** YOUR INSTRUCTIONS **
Beneath this line is the data. Output exactly the lines from the line with "The image size is (1333, 896)." to the line with "Task: Click the green search button", both ends included, and nothing more.

** DATA RECORDS **
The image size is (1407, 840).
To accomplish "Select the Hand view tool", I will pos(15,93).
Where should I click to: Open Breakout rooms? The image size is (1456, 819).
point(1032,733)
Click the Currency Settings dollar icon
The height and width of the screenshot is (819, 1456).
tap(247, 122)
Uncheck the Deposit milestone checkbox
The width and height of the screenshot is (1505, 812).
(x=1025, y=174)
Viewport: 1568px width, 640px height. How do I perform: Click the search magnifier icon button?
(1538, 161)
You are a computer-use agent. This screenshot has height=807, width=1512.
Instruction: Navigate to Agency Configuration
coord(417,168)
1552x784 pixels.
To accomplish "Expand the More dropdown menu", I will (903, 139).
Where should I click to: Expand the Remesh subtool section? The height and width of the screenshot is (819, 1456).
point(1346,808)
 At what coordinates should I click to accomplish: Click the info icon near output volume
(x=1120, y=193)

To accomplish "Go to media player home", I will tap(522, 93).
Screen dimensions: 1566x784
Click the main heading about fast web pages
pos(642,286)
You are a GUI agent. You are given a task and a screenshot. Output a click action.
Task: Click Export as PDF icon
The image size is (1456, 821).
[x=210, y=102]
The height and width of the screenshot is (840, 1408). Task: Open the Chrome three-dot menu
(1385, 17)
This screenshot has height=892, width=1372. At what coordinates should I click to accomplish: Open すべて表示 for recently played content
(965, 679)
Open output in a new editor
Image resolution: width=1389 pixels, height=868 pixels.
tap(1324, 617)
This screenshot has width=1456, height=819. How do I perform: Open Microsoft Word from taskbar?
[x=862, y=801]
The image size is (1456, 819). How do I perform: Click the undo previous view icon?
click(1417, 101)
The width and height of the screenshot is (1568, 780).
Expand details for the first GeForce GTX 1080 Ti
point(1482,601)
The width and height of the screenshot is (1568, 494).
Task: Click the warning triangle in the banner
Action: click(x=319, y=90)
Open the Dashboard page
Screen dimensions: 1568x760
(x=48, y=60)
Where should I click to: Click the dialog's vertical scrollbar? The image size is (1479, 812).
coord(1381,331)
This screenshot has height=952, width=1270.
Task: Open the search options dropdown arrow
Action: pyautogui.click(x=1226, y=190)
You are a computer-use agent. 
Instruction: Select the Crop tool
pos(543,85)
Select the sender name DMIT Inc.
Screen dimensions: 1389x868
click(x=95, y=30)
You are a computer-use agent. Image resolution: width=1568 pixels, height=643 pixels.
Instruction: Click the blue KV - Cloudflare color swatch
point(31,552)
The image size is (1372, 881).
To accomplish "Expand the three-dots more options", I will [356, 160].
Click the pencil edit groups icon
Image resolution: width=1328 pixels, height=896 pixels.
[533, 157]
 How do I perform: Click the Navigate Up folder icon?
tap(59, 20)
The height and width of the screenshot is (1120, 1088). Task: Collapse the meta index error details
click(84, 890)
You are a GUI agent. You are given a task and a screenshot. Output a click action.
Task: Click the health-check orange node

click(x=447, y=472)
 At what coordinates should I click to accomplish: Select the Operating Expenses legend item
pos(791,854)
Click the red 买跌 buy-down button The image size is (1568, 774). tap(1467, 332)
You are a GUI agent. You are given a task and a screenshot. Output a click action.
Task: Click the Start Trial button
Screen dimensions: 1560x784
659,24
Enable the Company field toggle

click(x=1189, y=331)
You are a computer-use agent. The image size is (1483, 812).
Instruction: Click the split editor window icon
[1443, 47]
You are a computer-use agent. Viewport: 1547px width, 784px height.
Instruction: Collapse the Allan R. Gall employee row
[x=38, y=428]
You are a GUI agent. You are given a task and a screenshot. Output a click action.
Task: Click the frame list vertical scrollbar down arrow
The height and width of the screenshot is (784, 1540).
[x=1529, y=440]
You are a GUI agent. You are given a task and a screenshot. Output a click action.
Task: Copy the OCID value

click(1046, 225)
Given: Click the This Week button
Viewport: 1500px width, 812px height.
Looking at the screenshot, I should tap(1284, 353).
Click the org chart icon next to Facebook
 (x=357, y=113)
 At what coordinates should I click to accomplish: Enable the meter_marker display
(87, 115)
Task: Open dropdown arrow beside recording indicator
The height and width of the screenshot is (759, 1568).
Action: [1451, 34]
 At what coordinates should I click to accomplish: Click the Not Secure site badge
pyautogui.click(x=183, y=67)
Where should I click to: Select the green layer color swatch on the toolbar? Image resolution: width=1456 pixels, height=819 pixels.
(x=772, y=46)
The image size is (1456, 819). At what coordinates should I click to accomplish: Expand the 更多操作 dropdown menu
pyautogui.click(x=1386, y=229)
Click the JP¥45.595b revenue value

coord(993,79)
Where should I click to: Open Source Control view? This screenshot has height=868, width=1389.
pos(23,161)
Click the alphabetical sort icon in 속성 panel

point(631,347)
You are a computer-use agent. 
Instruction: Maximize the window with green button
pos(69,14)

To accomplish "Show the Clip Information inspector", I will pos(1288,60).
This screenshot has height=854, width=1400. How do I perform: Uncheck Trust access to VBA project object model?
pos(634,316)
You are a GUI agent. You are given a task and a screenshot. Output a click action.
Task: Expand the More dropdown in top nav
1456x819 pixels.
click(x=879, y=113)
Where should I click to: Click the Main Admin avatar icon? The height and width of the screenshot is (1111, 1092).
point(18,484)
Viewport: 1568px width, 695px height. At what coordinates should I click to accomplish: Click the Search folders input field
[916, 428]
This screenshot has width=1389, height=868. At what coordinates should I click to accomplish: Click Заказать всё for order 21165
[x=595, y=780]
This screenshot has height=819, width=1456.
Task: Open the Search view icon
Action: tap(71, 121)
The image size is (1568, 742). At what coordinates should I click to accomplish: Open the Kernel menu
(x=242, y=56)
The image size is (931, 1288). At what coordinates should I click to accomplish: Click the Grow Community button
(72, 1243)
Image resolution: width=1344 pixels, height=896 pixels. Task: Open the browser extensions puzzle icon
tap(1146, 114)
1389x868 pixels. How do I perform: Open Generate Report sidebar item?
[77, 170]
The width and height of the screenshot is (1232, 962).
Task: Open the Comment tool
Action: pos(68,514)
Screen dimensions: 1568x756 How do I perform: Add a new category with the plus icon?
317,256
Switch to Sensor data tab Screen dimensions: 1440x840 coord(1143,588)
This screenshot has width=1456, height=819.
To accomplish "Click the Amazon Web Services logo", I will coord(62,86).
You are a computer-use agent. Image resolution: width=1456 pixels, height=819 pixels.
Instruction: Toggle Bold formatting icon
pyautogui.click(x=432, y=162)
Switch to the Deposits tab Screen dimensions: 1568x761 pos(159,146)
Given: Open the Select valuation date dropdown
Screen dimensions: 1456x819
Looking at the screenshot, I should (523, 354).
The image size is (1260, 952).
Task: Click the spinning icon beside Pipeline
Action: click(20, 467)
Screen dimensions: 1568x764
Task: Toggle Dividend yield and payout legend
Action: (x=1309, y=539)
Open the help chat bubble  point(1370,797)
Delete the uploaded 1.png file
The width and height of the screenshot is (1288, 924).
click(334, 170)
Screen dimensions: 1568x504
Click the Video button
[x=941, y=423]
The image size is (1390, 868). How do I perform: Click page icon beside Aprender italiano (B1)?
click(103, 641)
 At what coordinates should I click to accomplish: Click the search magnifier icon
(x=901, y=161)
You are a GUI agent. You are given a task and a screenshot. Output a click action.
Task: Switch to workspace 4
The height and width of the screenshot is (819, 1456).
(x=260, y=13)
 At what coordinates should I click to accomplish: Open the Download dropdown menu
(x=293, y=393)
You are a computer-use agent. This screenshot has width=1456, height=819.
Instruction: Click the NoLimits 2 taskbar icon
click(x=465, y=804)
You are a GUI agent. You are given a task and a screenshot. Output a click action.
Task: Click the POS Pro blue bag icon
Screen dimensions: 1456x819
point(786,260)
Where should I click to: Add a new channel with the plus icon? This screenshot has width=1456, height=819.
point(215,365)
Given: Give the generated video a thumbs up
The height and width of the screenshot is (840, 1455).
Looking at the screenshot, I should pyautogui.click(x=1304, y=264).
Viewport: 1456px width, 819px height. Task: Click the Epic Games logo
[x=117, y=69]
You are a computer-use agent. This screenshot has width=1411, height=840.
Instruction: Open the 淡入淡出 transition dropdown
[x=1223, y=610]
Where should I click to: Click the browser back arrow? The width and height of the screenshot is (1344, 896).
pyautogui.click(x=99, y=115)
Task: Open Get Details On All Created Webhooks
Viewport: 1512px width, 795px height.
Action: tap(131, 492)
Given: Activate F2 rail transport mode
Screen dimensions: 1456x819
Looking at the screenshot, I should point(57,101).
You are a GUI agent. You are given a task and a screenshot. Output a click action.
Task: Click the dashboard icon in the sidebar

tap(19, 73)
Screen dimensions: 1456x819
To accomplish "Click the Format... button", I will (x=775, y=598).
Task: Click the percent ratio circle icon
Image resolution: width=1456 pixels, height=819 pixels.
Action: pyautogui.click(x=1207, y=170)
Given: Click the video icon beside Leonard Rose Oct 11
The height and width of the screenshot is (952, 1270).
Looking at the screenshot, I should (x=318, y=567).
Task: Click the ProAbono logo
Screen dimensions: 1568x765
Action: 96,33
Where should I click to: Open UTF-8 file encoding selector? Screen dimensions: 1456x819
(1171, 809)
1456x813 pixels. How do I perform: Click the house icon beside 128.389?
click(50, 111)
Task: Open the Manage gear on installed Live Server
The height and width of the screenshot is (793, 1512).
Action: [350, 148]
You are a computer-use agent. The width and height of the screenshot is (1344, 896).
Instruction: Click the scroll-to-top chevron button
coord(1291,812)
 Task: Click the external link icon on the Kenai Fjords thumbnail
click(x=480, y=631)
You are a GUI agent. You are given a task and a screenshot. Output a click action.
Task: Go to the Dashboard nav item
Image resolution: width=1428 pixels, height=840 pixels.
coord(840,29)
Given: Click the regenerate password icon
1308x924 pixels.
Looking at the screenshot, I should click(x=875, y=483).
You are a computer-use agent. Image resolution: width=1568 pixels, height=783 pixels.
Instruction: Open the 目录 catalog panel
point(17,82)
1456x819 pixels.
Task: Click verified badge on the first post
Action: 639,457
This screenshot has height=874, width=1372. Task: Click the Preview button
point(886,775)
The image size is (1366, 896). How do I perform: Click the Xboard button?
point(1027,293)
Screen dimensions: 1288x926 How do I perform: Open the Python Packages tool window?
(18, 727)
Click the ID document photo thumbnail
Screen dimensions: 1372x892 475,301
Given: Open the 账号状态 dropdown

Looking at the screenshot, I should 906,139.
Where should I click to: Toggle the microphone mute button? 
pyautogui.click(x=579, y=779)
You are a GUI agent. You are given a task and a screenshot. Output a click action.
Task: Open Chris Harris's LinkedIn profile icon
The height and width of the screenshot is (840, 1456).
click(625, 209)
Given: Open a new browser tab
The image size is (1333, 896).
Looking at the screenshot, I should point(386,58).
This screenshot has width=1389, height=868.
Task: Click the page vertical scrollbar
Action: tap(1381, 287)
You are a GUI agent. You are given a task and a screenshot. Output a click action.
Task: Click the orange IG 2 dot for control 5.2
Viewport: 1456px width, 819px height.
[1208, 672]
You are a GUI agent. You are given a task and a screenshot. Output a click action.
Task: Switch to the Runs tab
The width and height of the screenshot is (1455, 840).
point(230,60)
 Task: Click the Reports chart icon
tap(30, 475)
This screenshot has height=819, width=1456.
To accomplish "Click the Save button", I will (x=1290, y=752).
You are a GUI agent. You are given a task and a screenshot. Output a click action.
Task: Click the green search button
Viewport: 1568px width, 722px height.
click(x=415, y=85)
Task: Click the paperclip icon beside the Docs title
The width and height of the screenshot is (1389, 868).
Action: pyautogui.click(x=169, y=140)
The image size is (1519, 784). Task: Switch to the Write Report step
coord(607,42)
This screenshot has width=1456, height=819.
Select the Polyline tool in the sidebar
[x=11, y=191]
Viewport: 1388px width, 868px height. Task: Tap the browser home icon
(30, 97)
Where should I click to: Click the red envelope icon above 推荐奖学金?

** ANSWER TO THIS PROBLEM **
The image size is (1333, 896).
Looking at the screenshot, I should point(386,58).
This screenshot has width=1389, height=868.
Task: Click the page vertical scrollbar
Action: tap(1381, 287)
You are a GUI agent. You are given a task and a screenshot. Output a click action.
Task: Click the orange IG 2 dot for control 5.2
Viewport: 1456px width, 819px height.
[1208, 672]
You are a GUI agent. You are given a task and a screenshot. Output a click action.
Task: Switch to the Runs tab
The width and height of the screenshot is (1455, 840).
point(230,60)
 Task: Click the Reports chart icon
tap(30, 475)
This screenshot has height=819, width=1456.
To accomplish "Click the Save button", I will (x=1290, y=752).
You are a GUI agent. You are given a task and a screenshot. Output a click action.
Task: Click the green search button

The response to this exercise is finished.